Al lato contrario rispetto al radicalismo abortista si sono collocati vari deputati e deputate, come la spagnola Margarita de la Pisa Carrión e la polacca Jadwiga Wiśniewska, che hanno messo in discussione la mancanza di “rigore legale o formale” del rapporto e hanno denunciato che il documento estrapola le attribuzioni del Parlamento Europeo, visto che le questioni relative alla salute, all’educazione sessuale e alla riproduzione, come anche l’aborto, spettano ai poteri legislativi di ogni Paese membro dell’Unione Europea.

“[Il rapporto] tratta l’aborto come un presunto diritti umano che non esiste nel diritto internazionale. Questa è una violazione della Dichiarazione Universale dei Diritti dell’Uomo e dei principali trattati vincolanti, come anche della giurisprudenza del Tribunale Europeo per i Diritti Umani e del Tribunale di Giustizia dell’Unione Europea”.

La stessa ingerenza è stata sottolineata dal cardinale Jean-Claude Hollerich, arcivescovo di Lussemburgo e presidente della Commissione delle Conferenze Episcopali dell’Unione Europea (COMECE), che ha smentito che l’aborto sia un “diritto umano”, oltre a rafforzare la denuncia per cui il rapporto lede il principio di sussidiarietà sbandierato dall’Unione Europea come una delle sue basi.

La COMECE ha anche dichiarato “eticamente insostenibile” il fatto di affermare che l’aborto possa essere trattato come un servizio sanitario “essenziale”.

Rapporto “estremo” e “radicale”

Si è espressa anche la Rete Parlamentare per le Questioni Critiche (PNCI, dalle iniziali in inglese), una lobby cattolica pro-vita con sede negli Stati Uniti, che ha deplorato il rapporto, che ha descritto come “estremo” e “radicale”.

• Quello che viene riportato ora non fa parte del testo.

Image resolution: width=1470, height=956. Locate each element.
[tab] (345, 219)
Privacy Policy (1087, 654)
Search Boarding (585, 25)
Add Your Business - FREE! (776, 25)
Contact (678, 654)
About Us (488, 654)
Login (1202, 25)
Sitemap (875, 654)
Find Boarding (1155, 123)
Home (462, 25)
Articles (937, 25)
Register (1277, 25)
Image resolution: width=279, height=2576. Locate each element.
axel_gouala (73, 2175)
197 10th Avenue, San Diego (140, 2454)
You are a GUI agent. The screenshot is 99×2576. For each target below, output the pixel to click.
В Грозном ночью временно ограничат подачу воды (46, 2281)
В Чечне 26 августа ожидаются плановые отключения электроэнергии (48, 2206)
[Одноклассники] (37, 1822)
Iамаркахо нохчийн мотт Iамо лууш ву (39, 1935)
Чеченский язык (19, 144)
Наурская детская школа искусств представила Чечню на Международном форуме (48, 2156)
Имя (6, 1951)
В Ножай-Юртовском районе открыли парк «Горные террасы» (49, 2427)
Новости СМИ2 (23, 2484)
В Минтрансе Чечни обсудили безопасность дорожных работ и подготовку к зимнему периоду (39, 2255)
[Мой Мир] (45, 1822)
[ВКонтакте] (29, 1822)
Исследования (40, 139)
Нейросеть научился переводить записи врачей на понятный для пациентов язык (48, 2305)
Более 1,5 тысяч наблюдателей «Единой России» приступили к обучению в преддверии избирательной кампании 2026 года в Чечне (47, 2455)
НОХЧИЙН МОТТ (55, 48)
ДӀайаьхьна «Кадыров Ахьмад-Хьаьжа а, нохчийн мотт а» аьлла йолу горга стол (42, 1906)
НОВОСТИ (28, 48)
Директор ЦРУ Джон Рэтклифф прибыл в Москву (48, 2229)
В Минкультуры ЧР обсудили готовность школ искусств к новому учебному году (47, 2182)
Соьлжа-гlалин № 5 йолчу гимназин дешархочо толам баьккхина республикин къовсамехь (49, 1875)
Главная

Il Centro Europeo per il Diritto e la Giustizia (ECLJ), ONG con sede a Strasburgo (Francia), ha messo in guardia sul fatto che l’approvazione del rapporto non è vincolante, ma può servire come precedente per “esprimere un’intenzione pre-legislativa che in seguito potrà essere usata per giustificare atti vincolanti”.

“La scelta dell’istituzione in questa strategia non dev’essere sottovalutata”, aggiunge, “perché le risoluzioni del Parlamento Europeo sono l’espressione di un’opinione che il Parlamento vuole far conoscere”.